Giorno 2. Dopo una nottata OFF, costellata di micro-house, ho un appuntamento al Sónar+D per il tour guidato del congresso con spiegazione in inglese. Questa manifestazione internazionale esplora il modo in cui le menti creative stanno cambiando il nostro presente e immaginando nuovi futuri, in collaborazione con ricercatori, innovatori e leader aziendali di tutti i settori. È un ambiente unico e stimolante, aperto e rilassato, dove scoprire lavori rivoluzionari e trovare opportunità, nonché apprendere nuove competenze. Interessante il progetto che studia il movimento delle masse durante il festival, rilevato tramite il chip inserito nei braccialetti che ti permetteva l’accesso all’evento, per poi successivamente capire le motivazioni di questi spostamenti: quante persone hanno preferito in un determinato momento un artista piuttosto che un altro, gli stage più frequentati, quante volte Eric è andato al bar per una cerveza? Dati che contribuiscono alla crescita dell’organizzazione in questo caso, ma che danno uno spunto poi a tutta la comunità che ha voglia di innovazione.
Dopo questo scorcio di progresso, ritorno alla musica con la live band di Masego, il musicista e cantante nato a Kingston, in Giamaica, e cresciuto in Virginia. Dal suo sax esce un modernissimo jazz che mi rilassa e allo stesso tempo mi fa risvegliare gli arti indolenziti dalla sera prima. Il suo show finisce e sento che il mio cuore italiano tira verso il Dôme, dove trovo un altro gruppo sul palco con Lorenzo Senni alla chitarra. Il suo progetto live Stargate, primo ep uscito nel 2012, dà luce a una diversa sfaccettatura del musicista emiliano, protagonista di un’esibizione corale che non è mai scontata per chi è abituato a vivere i propri lavori individualmente. Lorenzo però sembra a suo agio nel suonare lo strumento a corde insieme agli altri elementi, una seconda chitarra, un basso e la batteria. La sua solita case nera costellata di adesivi è sempre lì e sembra portagli costantemente fortuna. Applaudo e concludo il mio día con due figure femminili: Maya Jane Coles prima e Virgen Maria dopo. Mi ci vuole una refeel di energia per questa lunga notte.

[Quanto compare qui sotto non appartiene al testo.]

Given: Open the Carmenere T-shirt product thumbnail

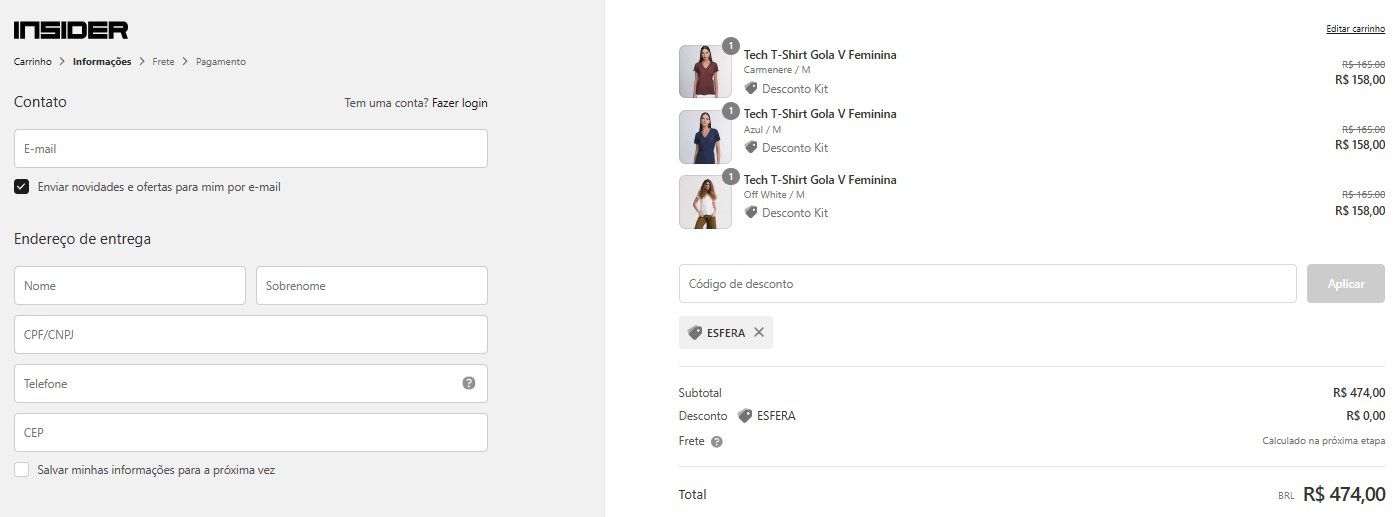Looking at the screenshot, I should click(x=705, y=71).
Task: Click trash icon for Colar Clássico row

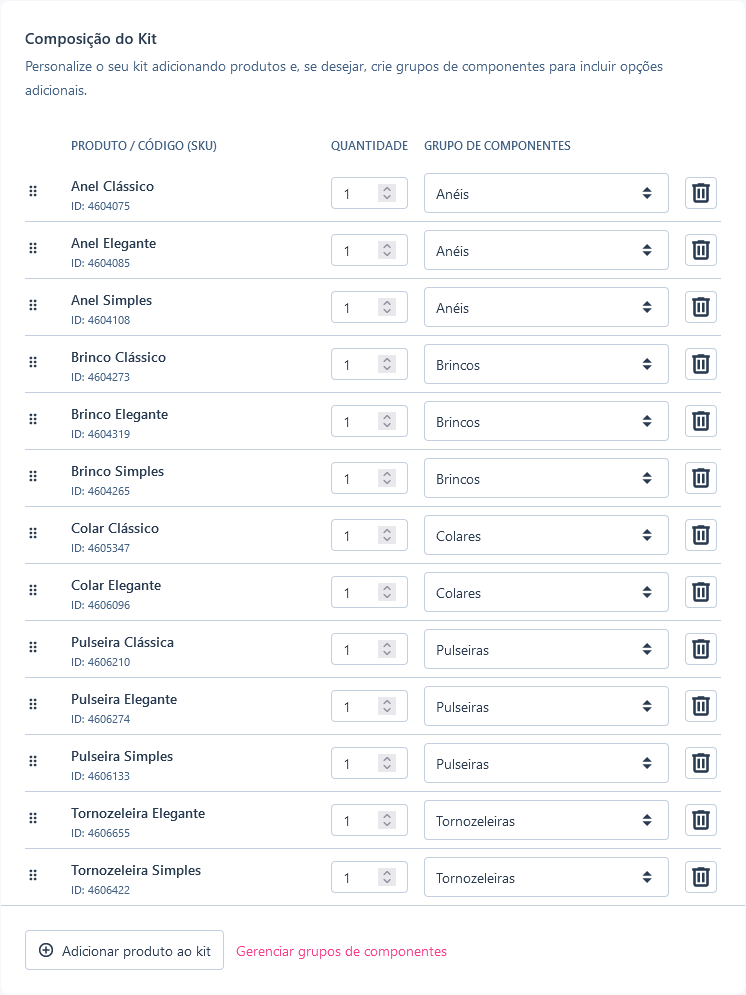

Doccia e cena mi caricano a dovere, il bangla sotto casa chiama e io rispondo. Oltre alle due birrette dovute, compro degli snack per la notte da mettere nel borsello. Ora sono veramente pronto. Il nostro mezzo di trasporto in questi caldi giorni di luglio è il motorino elettrico, a dir poco stupendo, uno dei tanti trasporti che la viabilità di Barcellona mette a disposizione sulle proprie carreteras. La Fira Gran Via è nella periferia sud della capitale catalana, raggiungibile tranquillamente con la metro o con l’autobus, ma io preferisco salire sul primo due ruote disponibile. Guidare è un piacere e in un battibaleno sono a destinazione. Parcheggio e mi dirigo verso l’ingresso, dove l’addetto alla sicurezza mi chiede di aprire il borsello. All’interno, oltre agli occhiali da sole, ci trova una coppia di banane, il mio snack. L’uomo mi dice che non posso farle entrare e o me le mangio o le devo buttare. Mi pare un peccato buttarle. Le divoro insieme a Pietro.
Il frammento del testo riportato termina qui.